When we lived in South Africa, we weren’t allowed to fly the American flag in the 4th of July. My brother Pehr once installed it on his third floor porch, but Dad made him take it down. He was always concerned that the South African government would not like it. “We have to keep a low profile,” he would say. We were invited to the American Consulate in Durban one 4th of July. Michael, Siri and I attended the party. The other children seemed very different from us: their clothes, their American accents. We felt out of place.
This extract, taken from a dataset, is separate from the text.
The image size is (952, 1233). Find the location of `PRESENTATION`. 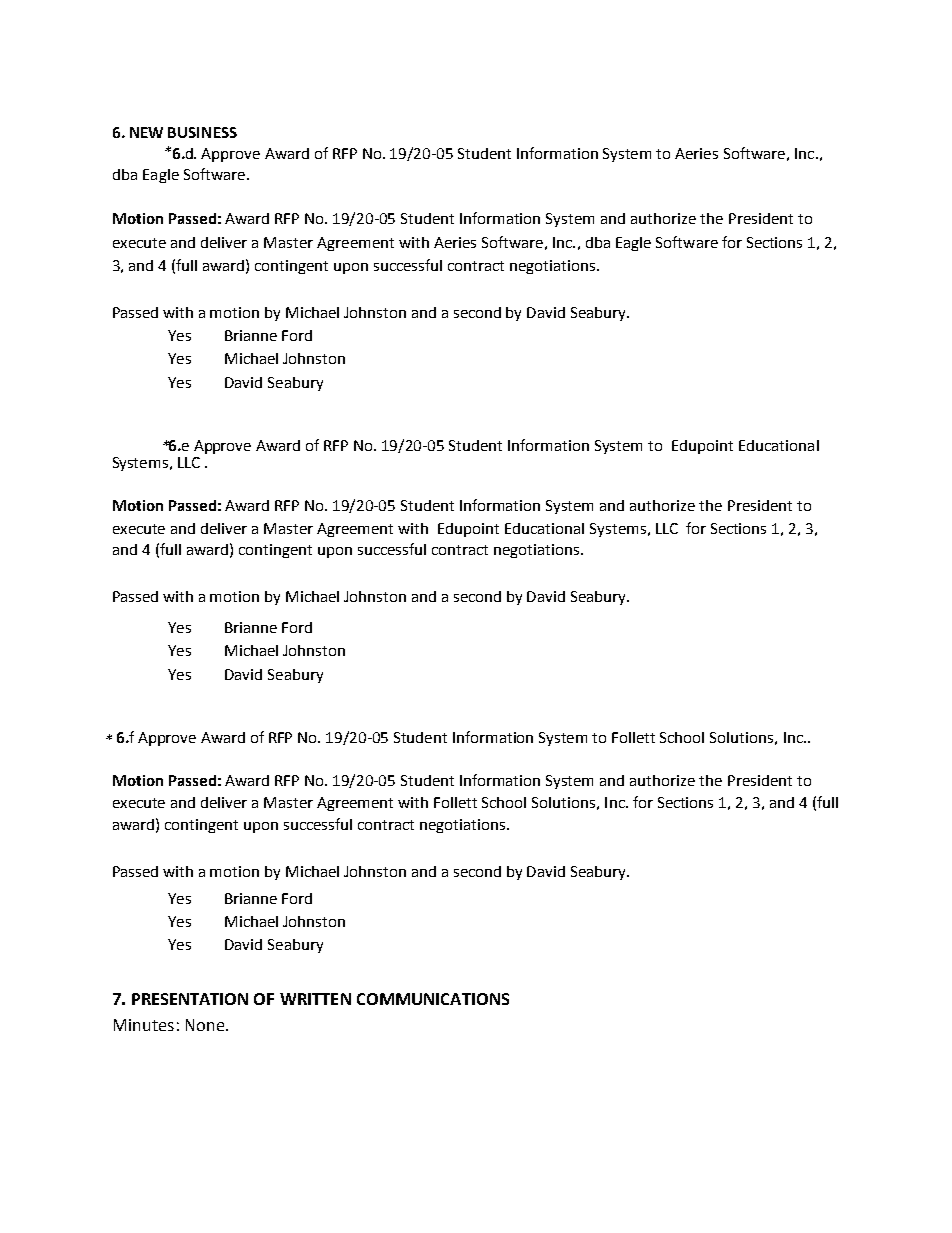

PRESENTATION is located at coordinates (190, 999).
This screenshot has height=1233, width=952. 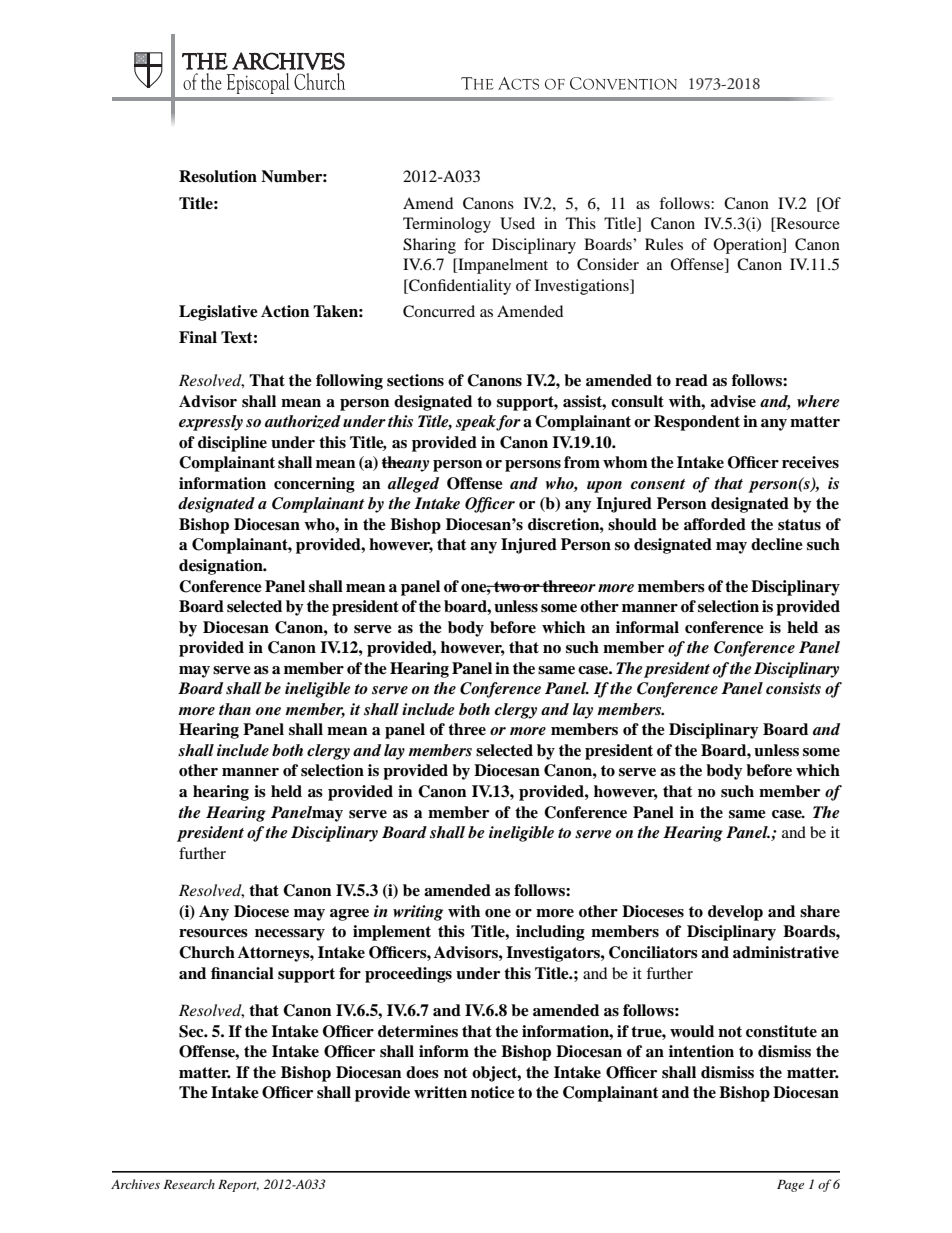 I want to click on writing, so click(x=418, y=913).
They had a clown show and nice food, but no fireworks.
Fireworks in South Africa at that time were reserved for Guy Fawkes Day: “Remember, remember the fifth of November, Gunpowder, treason and plot . . .” It celebrates the foiling of (Catholic) Guy Fawkes's attempt to blow up (Protestant controlled) England's House of Parliament on November 5th, 1605. At Westminster in London, Guy Fawkes, a chief conspirator in the plot to blow up the British Parliament building, jumps to his death moments before his execution for treason. ... After a brief trial, Guy Fawkes was sentenced, along with the other surviving chief conspirators, to be hanged, drawn, and quartered in London.
My sister Kirstin learned about “the American War of Independence” in history class in school in South Africa. They didn’t call it the American Revolution.